§ TASK ITEM:
State how many lines in the following entries contain the word "Given". No other output.

§ SOURCE DATA:
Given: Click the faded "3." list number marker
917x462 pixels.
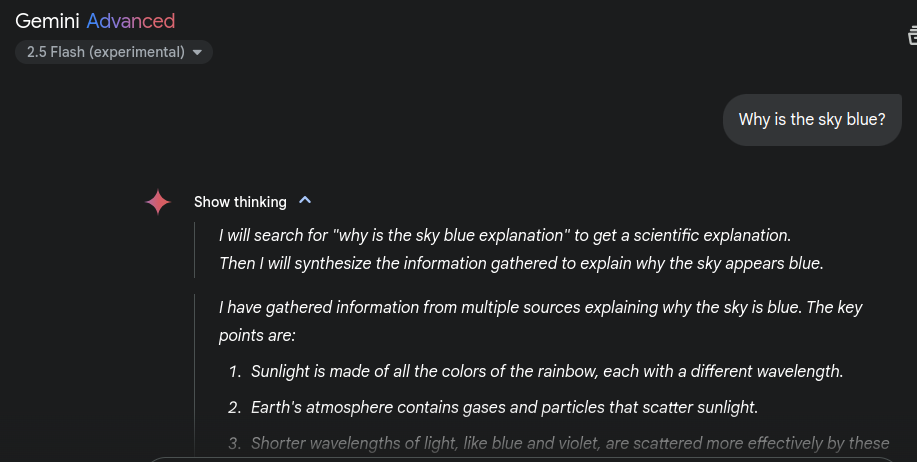Looking at the screenshot, I should click(x=235, y=443).

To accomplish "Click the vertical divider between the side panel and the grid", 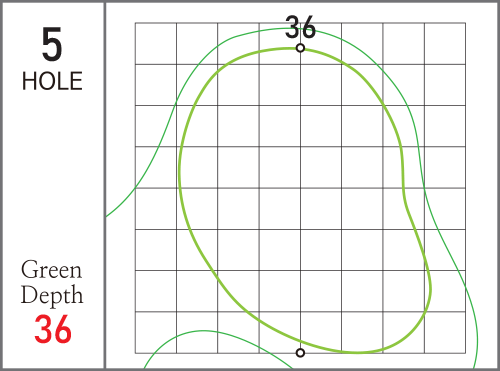I will [x=105, y=185].
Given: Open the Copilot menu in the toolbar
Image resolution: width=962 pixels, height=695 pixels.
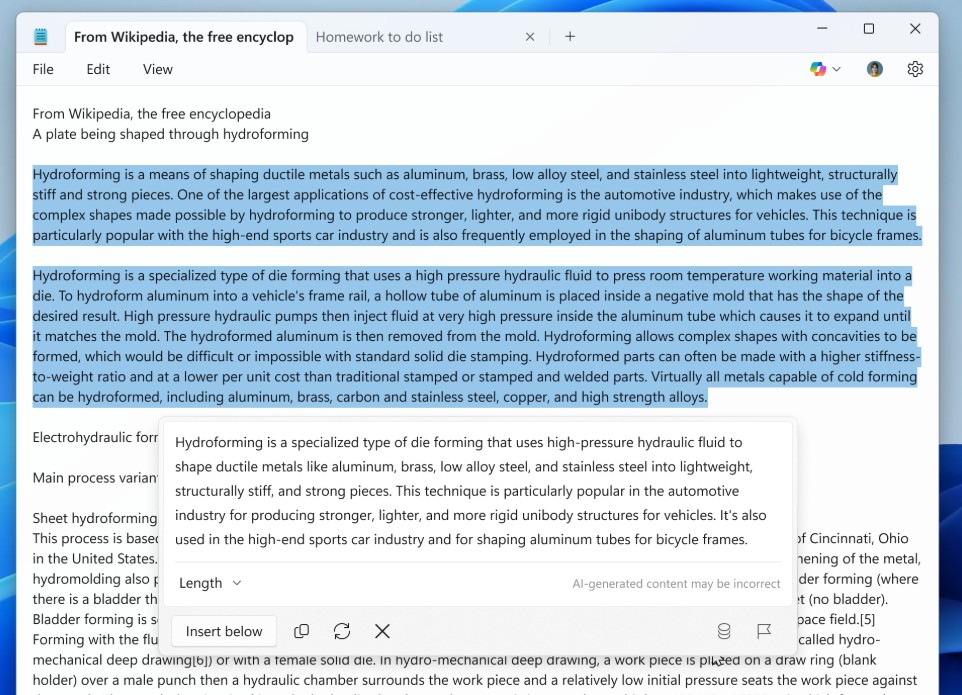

§ ANSWER SECTION:
2